Our road was badly flooded and my other half Clive went to help rescue a neighbour’s sheep, but in a dark, wild and frightening night, as the water reached his waist, he was forced to accept it was just too strong to fight. It had come up so quickly it was unreal. They just couldn't get to the sheep and the animals drowned.

It's difficult to find any kind of positive thinking in such horrid times. Newcastleton needs a solution, action is required. Everyone should feel safe in their own home. So how does wildlife cope with a flood?

On the night of the flood we spotted a badger marooned on a small piece of dry land with water all around it, running in a panic back and forth. Thankfully it worked out how to get up the banking and off it went to safety. The following morning my son and I walked or I should say waded along a flooded path to check on a neighbour. Debris was strewn along the top of beech hedges taller than me, and I'm 5ft.

We found larvae, insects and small fish that had been left in small puddles as the water levels dropped.

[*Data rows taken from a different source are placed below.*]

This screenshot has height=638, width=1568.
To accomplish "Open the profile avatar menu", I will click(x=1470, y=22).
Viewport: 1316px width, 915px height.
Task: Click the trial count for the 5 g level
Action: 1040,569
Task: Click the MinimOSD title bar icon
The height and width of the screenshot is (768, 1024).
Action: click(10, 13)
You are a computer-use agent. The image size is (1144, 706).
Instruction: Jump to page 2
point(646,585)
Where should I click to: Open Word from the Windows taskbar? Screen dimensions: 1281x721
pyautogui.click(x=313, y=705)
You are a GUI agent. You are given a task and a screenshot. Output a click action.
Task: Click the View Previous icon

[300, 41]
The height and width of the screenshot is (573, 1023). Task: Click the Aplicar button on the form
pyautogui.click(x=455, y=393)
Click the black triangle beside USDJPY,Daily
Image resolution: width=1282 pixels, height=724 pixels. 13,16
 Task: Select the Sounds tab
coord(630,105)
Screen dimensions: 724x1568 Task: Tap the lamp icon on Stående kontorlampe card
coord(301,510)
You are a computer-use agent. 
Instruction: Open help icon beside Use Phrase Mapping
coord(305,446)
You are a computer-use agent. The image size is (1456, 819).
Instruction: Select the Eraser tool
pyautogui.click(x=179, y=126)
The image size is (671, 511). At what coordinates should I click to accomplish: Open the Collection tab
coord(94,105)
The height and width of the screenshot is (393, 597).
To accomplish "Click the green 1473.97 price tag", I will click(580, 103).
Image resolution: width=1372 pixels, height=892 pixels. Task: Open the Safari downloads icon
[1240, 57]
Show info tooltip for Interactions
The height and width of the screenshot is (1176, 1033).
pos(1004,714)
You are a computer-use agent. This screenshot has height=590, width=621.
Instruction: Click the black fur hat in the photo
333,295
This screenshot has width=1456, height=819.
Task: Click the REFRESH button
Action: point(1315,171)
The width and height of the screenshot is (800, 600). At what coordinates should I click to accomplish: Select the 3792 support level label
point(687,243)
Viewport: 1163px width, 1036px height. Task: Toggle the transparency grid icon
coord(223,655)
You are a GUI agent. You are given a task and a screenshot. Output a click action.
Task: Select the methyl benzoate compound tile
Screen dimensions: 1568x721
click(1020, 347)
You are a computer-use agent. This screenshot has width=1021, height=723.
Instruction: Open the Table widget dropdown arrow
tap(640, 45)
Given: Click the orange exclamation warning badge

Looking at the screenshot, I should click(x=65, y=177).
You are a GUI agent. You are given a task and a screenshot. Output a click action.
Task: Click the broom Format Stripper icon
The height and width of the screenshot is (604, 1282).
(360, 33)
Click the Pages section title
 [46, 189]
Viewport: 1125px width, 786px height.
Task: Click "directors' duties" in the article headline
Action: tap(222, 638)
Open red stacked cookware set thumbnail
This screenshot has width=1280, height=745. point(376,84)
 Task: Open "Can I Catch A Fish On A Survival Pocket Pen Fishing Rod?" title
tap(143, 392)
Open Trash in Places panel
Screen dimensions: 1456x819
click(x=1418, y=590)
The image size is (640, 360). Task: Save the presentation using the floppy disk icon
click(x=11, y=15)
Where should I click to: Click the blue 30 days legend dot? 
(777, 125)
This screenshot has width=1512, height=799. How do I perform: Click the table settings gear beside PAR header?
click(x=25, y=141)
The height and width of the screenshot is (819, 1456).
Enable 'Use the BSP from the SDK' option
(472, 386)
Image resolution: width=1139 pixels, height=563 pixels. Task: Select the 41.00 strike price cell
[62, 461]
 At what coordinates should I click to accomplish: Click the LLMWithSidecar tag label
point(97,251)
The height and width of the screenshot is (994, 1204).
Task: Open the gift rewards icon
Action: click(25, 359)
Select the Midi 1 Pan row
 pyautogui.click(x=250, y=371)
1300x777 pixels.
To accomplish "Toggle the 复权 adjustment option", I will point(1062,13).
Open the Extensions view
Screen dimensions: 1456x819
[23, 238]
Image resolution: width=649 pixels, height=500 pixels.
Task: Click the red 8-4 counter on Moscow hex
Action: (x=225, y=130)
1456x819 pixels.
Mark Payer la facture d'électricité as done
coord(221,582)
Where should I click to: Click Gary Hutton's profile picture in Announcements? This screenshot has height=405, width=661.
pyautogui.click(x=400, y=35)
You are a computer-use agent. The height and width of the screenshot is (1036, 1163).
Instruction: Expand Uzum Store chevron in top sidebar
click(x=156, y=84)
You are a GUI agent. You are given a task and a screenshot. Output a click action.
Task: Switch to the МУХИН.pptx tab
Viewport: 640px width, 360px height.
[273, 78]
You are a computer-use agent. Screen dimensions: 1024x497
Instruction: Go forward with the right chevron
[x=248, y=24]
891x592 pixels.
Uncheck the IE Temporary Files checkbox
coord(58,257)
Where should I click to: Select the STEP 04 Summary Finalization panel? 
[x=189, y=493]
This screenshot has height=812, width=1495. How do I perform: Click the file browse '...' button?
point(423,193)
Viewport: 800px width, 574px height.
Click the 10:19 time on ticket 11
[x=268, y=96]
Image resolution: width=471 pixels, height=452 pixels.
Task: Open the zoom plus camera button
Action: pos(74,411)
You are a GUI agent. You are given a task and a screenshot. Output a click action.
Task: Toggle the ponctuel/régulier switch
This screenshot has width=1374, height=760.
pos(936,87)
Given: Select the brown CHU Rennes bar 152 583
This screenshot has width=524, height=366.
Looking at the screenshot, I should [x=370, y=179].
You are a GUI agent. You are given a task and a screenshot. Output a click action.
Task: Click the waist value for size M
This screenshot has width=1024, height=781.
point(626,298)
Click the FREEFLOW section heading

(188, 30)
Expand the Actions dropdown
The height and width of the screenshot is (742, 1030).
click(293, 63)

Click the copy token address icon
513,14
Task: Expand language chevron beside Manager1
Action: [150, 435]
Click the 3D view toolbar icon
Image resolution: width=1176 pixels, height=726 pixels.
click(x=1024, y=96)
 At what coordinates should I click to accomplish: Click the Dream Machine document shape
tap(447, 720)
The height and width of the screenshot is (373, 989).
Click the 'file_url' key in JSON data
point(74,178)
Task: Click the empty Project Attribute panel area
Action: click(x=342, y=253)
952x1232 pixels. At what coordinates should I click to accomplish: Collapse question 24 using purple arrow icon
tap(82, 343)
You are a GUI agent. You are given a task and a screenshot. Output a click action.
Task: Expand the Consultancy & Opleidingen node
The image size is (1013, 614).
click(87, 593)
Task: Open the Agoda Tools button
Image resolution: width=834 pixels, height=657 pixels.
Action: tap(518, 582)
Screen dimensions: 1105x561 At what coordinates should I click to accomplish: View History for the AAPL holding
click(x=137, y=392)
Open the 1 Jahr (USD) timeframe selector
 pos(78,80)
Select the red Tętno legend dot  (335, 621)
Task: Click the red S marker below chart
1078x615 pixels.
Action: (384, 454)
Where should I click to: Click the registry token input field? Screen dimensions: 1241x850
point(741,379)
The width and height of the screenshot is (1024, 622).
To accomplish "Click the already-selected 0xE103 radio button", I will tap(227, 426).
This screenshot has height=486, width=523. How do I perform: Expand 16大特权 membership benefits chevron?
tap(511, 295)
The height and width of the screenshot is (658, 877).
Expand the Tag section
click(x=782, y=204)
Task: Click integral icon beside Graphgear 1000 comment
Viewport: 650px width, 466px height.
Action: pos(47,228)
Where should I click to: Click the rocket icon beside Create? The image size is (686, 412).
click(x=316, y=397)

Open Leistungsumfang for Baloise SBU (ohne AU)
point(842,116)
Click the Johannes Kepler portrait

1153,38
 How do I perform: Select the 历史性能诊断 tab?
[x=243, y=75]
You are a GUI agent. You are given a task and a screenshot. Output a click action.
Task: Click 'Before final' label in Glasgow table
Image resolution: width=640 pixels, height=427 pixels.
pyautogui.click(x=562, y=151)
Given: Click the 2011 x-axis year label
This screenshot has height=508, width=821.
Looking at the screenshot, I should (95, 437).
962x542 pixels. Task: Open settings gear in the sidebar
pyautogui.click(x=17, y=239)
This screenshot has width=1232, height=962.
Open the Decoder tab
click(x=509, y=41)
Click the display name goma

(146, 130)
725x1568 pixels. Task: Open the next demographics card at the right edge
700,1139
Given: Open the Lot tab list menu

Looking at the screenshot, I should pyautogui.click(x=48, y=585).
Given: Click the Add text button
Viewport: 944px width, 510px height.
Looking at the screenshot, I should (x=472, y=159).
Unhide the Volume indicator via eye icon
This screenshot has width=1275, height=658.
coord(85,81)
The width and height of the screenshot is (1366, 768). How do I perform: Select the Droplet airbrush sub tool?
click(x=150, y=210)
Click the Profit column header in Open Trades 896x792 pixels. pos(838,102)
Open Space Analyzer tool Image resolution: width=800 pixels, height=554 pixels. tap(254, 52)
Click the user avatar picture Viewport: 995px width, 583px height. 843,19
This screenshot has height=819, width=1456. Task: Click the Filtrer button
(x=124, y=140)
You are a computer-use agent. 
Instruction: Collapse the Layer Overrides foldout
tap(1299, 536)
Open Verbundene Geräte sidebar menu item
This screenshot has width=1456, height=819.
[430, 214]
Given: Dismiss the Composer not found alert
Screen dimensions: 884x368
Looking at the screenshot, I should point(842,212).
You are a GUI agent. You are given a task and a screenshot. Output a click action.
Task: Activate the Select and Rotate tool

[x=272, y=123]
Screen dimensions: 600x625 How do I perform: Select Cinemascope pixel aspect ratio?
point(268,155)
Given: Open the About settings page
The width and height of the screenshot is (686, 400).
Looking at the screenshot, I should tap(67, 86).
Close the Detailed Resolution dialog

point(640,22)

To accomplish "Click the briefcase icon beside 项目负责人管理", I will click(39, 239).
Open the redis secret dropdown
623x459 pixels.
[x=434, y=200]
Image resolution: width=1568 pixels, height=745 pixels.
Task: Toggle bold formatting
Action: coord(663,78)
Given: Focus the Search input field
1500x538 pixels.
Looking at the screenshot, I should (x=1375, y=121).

I wondered where the otters were and if they’d been flushed out of their holts. Oyster catchers newly returned to reclaim their nesting spots had been calling thnrough the night. Then the wee mice and bank voles - where are they? Some may have escaped but many more will be now gone.

Many local people are now calling for the river to be dredged. Yes, that would cause disruption to wildlife, but has the flood itself not caused detrimental environmental damage?

So many questions need to be asked and answered now.

Should ponds be made higher up the river to slow the water volume to the village? But then how does that help heal the damage already done to the river bed by the last two floods?

Should flood walls be installed? But then how would that help north of the village? And if the water did get over the wall, how would it get back out when river levels?

As the river bed has changed shape and direction it’s pushing the water in some places to bankings near homes, roads and livestock. Surely we need action to protect our homes, roads and land. Wildlife is incredibly adaptable. Maybe the solution isn't just one action but many.

So let’s end this difficult month by turning our thoughts to happier times. I'm hoping for sunshine, lighter nights and the glorious life-enhancing sight of lambs bouncing about the fields. A real sign of new life and Spring.

THINGS TO LOOK OUT FOR ● catkins (lambs tails) ● witch hazel in flower now ●daffodils ( shoots are up, so flowers soon) ●new shoots on shrubs and trees ●birds building their nests Remember nature is always there, enjoy a walk, choose to sit outside to have a coffee perhaps, sketch a bird in your garden, or maybe chat to a neighbour over the fence.